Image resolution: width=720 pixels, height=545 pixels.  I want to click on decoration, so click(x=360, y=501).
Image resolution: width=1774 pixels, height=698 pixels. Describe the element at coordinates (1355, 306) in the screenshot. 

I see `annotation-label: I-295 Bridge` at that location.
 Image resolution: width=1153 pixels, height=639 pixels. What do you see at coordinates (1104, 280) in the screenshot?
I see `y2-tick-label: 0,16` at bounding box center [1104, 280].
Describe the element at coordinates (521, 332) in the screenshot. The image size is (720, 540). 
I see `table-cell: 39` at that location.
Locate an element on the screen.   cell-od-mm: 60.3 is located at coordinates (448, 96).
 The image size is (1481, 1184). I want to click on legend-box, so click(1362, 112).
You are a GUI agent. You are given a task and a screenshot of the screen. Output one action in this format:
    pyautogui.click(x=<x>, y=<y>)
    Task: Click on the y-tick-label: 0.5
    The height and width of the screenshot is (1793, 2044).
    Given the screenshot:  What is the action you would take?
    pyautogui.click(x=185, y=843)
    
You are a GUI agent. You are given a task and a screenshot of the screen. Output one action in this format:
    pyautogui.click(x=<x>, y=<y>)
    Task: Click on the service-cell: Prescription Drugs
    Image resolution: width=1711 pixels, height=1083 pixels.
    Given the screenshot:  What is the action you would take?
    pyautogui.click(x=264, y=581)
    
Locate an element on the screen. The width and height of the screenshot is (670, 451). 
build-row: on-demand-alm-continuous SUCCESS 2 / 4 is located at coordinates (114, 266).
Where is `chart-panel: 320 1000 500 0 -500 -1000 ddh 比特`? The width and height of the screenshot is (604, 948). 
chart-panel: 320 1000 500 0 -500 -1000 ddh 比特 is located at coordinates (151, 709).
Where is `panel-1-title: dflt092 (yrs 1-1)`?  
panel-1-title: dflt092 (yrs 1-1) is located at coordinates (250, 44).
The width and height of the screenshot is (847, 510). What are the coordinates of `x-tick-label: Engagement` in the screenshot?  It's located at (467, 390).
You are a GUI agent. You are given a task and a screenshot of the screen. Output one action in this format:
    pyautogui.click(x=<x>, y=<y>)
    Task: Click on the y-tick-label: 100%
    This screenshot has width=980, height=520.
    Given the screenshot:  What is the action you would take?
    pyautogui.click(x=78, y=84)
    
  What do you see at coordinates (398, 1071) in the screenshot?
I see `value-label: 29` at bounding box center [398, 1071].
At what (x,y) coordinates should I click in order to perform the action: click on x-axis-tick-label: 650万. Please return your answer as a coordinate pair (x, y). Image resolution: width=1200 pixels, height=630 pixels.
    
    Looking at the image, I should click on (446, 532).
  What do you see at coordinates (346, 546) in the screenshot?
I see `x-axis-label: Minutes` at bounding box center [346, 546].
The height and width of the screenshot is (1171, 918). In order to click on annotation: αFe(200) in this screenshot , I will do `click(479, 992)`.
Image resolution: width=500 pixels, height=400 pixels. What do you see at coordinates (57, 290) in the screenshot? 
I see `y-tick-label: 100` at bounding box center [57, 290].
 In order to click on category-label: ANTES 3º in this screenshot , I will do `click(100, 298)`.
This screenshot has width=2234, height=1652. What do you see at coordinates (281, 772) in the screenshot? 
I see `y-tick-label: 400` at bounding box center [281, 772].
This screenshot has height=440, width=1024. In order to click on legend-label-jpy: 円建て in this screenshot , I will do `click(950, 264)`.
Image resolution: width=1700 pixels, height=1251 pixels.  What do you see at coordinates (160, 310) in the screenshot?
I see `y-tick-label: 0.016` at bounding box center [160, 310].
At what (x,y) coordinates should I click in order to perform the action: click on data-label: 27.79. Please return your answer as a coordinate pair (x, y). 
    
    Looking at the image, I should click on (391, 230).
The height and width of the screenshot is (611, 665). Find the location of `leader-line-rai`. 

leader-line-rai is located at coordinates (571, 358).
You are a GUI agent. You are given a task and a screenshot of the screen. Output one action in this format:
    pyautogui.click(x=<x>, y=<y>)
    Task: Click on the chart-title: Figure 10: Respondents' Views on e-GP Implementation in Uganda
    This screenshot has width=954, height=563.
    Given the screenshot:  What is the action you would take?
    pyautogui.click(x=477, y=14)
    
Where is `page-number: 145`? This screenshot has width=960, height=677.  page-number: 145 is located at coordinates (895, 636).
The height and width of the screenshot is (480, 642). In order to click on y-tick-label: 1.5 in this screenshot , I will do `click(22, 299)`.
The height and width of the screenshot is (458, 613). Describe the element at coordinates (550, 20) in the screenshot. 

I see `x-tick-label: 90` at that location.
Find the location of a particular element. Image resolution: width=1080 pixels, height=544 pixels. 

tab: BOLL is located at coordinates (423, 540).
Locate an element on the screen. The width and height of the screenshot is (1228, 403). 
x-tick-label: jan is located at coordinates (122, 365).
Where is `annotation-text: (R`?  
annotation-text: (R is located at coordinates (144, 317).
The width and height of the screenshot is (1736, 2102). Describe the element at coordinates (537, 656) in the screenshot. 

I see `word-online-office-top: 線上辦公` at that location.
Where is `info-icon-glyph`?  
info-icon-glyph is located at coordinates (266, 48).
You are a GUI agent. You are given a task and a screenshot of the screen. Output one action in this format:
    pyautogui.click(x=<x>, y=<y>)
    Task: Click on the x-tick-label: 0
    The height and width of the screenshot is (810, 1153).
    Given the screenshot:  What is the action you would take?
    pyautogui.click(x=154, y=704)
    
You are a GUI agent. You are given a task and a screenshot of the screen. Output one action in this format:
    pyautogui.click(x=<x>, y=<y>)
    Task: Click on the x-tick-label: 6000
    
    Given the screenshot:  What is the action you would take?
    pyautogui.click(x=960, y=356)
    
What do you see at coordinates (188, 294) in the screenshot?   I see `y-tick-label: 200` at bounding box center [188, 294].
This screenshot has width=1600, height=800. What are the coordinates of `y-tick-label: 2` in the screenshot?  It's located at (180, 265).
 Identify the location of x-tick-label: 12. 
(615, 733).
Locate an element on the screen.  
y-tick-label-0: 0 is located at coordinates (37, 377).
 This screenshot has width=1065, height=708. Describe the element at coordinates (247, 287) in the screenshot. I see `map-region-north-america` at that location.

● ● ●

**Task to carry out**: Copy out the lines word for word, everything from the line containing "Describe the element at coordinates (521, 332)" down to the line containing "The image size is (1481, 1184).", with both of those lines included.

**Final answer**:
Describe the element at coordinates (521, 332) in the screenshot. The image size is (720, 540). 
I see `table-cell: 39` at that location.
Locate an element on the screen.   cell-od-mm: 60.3 is located at coordinates (448, 96).
 The image size is (1481, 1184). I want to click on legend-box, so click(1362, 112).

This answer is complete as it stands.